Estimating propagation speed and direction, and vertical displacement of second-mode nonlinear internal waves from ADCP measurements

Abstract

Propagation speed and direction, and vertical displacement of the second-mode nonlinear internal waves (NLIWs) over the continental shelf of the East China Sea are estimated by applying the iterative method, previously validated only for the first-mode NLIWs, to the along-beam velocities measured with the standard acoustic Doppler current profiler (ADCP). Two ADCPs mounted in trawl-resistance bottom mounts were deployed in upward looking configurations on the seabed at stations spaced 7.4 km apart, perpendicular to isobaths of the continental slope. During the observation period of two days, two wave trains arrived at an interval of approximately one day, whereas the flow was dominated by the semi-diurnal internal tide with a diurnal modulation.
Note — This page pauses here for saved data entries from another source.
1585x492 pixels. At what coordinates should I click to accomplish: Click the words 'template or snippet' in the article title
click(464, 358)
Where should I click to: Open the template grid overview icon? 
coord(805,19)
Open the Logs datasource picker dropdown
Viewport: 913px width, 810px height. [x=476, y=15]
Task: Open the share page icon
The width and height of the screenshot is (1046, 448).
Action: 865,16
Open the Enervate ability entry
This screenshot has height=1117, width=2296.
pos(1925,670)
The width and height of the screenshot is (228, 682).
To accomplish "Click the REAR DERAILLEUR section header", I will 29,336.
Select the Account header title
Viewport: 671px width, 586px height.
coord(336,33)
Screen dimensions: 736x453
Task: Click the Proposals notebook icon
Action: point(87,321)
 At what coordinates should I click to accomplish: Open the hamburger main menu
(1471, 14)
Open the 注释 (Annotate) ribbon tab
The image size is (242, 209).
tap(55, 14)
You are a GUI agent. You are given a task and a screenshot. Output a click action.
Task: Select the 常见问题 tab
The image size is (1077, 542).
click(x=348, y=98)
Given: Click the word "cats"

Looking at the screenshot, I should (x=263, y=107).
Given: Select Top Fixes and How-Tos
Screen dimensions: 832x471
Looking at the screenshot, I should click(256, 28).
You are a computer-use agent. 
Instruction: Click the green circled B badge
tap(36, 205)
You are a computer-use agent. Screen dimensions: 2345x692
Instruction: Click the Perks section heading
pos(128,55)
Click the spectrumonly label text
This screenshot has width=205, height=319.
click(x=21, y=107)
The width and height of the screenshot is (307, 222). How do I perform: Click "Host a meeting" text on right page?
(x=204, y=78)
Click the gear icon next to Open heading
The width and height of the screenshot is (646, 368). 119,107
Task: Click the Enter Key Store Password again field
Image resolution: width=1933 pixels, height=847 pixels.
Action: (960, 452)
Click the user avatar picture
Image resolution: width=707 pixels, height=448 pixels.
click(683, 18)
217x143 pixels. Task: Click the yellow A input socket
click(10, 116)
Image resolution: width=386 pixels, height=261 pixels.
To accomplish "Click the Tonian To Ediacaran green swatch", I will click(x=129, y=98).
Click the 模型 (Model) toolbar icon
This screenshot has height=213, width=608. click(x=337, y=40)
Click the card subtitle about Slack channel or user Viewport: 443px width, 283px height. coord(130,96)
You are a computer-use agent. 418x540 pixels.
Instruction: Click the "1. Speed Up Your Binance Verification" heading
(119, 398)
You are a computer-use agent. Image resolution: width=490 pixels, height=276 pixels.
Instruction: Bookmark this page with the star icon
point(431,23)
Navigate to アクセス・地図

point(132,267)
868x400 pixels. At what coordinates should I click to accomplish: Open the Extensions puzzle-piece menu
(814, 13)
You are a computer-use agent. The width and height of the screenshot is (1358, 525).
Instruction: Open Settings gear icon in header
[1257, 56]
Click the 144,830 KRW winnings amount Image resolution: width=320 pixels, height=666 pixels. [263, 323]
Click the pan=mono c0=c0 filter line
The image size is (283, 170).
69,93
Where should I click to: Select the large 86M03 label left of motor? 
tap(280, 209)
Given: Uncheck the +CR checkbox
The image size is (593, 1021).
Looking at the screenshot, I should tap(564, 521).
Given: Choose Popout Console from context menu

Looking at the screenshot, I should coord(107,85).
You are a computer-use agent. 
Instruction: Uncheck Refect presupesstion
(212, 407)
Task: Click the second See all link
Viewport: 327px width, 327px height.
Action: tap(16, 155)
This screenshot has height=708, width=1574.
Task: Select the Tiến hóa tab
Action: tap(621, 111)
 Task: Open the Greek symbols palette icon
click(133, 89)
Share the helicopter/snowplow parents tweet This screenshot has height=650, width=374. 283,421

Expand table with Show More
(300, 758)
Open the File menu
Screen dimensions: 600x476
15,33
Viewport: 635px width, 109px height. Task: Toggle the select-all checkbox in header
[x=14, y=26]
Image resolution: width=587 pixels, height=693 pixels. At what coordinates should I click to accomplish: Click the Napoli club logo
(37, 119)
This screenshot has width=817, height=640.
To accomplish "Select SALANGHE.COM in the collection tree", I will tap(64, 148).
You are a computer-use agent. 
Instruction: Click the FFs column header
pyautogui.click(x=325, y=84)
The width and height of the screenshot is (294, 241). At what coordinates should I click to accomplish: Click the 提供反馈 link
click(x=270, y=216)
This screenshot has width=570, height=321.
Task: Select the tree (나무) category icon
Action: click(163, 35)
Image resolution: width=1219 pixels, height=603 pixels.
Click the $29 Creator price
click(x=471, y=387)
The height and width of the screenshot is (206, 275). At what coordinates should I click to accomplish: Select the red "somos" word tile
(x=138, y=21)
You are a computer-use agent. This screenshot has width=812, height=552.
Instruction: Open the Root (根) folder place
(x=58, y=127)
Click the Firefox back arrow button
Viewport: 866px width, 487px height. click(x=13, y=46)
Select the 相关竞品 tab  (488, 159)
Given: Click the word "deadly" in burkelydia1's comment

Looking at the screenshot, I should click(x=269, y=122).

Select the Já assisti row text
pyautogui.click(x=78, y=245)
The results of the iteration show that the second-mode NLIWs of the convex type propagate shoreward at a speed of 0.44 (0.36) m s−1 at the offshore (onshore) station. The amplitude of the leading wave is estimated to be about 20 m at the offshore station, which is reduced to about 10 m at the onshore station. All the parameters agree remarkably well with those estimated independently from the backscatter signal of the ADCPs. The propagation time of 6.8 h estimated for the averaged propagation speed and direction is also consistent with a 6.9-h lag of the arrival time of the wave train between the two stations. In addition to the propagating features of the second-mode NLIWs, the iterative method reveals the wave-induced velocity associated with the radiation of short, small-amplitude first-mode waves from the second-mode NLIW, which has been observed only with shipboard echo sounders.